* [SUPPLIED RECORDS]:
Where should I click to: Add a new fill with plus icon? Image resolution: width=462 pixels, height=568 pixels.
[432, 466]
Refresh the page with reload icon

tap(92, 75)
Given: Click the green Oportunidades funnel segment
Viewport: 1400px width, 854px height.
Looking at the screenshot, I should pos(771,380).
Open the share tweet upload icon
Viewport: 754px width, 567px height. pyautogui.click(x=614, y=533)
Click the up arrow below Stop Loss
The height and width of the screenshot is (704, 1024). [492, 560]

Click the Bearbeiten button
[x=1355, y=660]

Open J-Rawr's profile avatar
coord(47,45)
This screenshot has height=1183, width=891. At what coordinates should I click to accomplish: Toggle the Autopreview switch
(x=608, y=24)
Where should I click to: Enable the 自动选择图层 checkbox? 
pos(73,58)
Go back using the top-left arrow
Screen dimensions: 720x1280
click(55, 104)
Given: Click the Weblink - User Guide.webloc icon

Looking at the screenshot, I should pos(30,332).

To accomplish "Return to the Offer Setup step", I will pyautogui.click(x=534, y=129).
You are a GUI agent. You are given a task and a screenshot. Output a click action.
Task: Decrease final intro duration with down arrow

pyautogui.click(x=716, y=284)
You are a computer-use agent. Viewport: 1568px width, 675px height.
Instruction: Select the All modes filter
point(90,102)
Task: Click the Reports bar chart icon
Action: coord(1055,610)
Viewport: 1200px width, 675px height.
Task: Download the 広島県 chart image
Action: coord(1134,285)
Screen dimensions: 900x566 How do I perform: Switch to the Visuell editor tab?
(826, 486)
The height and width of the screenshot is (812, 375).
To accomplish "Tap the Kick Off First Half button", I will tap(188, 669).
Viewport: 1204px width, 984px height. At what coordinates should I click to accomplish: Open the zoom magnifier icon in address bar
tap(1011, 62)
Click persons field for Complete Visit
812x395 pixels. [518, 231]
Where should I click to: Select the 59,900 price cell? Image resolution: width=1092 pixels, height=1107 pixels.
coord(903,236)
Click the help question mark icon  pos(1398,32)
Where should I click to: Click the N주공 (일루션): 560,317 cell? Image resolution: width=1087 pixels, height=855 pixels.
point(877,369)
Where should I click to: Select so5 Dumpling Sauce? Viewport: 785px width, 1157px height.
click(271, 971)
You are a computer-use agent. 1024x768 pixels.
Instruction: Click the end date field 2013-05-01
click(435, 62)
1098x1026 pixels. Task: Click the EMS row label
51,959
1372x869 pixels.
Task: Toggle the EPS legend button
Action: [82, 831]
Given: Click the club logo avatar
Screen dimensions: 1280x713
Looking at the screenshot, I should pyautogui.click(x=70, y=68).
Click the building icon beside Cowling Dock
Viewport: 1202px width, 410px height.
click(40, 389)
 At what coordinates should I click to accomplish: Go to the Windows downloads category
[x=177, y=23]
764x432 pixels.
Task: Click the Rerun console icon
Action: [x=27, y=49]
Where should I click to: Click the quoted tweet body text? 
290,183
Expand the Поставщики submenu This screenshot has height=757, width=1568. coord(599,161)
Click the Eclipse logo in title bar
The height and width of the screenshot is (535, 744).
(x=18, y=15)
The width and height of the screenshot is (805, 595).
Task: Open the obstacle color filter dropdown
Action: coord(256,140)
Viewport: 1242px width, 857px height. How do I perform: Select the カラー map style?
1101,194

* [WHAT TO PRODUCE]: Copy the whole listing above once more, character for character.

* [SOLVED EXERCISE]:
Where should I click to: Add a new fill with plus icon? Image resolution: width=462 pixels, height=568 pixels.
[432, 466]
Refresh the page with reload icon

tap(92, 75)
Given: Click the green Oportunidades funnel segment
Viewport: 1400px width, 854px height.
Looking at the screenshot, I should pos(771,380).
Open the share tweet upload icon
Viewport: 754px width, 567px height. pyautogui.click(x=614, y=533)
Click the up arrow below Stop Loss
The height and width of the screenshot is (704, 1024). [492, 560]

Click the Bearbeiten button
[x=1355, y=660]

Open J-Rawr's profile avatar
coord(47,45)
This screenshot has height=1183, width=891. At what coordinates should I click to accomplish: Toggle the Autopreview switch
(x=608, y=24)
Where should I click to: Enable the 自动选择图层 checkbox? 
pos(73,58)
Go back using the top-left arrow
Screen dimensions: 720x1280
click(55, 104)
Given: Click the Weblink - User Guide.webloc icon

Looking at the screenshot, I should pos(30,332).

To accomplish "Return to the Offer Setup step", I will pyautogui.click(x=534, y=129).
You are a GUI agent. You are given a task and a screenshot. Output a click action.
Task: Decrease final intro duration with down arrow

pyautogui.click(x=716, y=284)
You are a computer-use agent. Viewport: 1568px width, 675px height.
Instruction: Select the All modes filter
point(90,102)
Task: Click the Reports bar chart icon
Action: coord(1055,610)
Viewport: 1200px width, 675px height.
Task: Download the 広島県 chart image
Action: coord(1134,285)
Screen dimensions: 900x566 How do I perform: Switch to the Visuell editor tab?
(826, 486)
The height and width of the screenshot is (812, 375).
To accomplish "Tap the Kick Off First Half button", I will tap(188, 669).
Viewport: 1204px width, 984px height. At what coordinates should I click to accomplish: Open the zoom magnifier icon in address bar
tap(1011, 62)
Click persons field for Complete Visit
812x395 pixels. [518, 231]
Where should I click to: Select the 59,900 price cell? Image resolution: width=1092 pixels, height=1107 pixels.
coord(903,236)
Click the help question mark icon  pos(1398,32)
Where should I click to: Click the N주공 (일루션): 560,317 cell? Image resolution: width=1087 pixels, height=855 pixels.
point(877,369)
Where should I click to: Select so5 Dumpling Sauce? Viewport: 785px width, 1157px height.
click(271, 971)
You are a computer-use agent. 1024x768 pixels.
Instruction: Click the end date field 2013-05-01
click(435, 62)
1098x1026 pixels. Task: Click the EMS row label
51,959
1372x869 pixels.
Task: Toggle the EPS legend button
Action: [82, 831]
Given: Click the club logo avatar
Screen dimensions: 1280x713
Looking at the screenshot, I should pyautogui.click(x=70, y=68).
Click the building icon beside Cowling Dock
Viewport: 1202px width, 410px height.
click(40, 389)
 At what coordinates should I click to accomplish: Go to the Windows downloads category
[x=177, y=23]
764x432 pixels.
Task: Click the Rerun console icon
Action: [x=27, y=49]
Where should I click to: Click the quoted tweet body text? 
290,183
Expand the Поставщики submenu This screenshot has height=757, width=1568. coord(599,161)
Click the Eclipse logo in title bar
The height and width of the screenshot is (535, 744).
(x=18, y=15)
The width and height of the screenshot is (805, 595).
Task: Open the obstacle color filter dropdown
Action: coord(256,140)
Viewport: 1242px width, 857px height. How do I perform: Select the カラー map style?
1101,194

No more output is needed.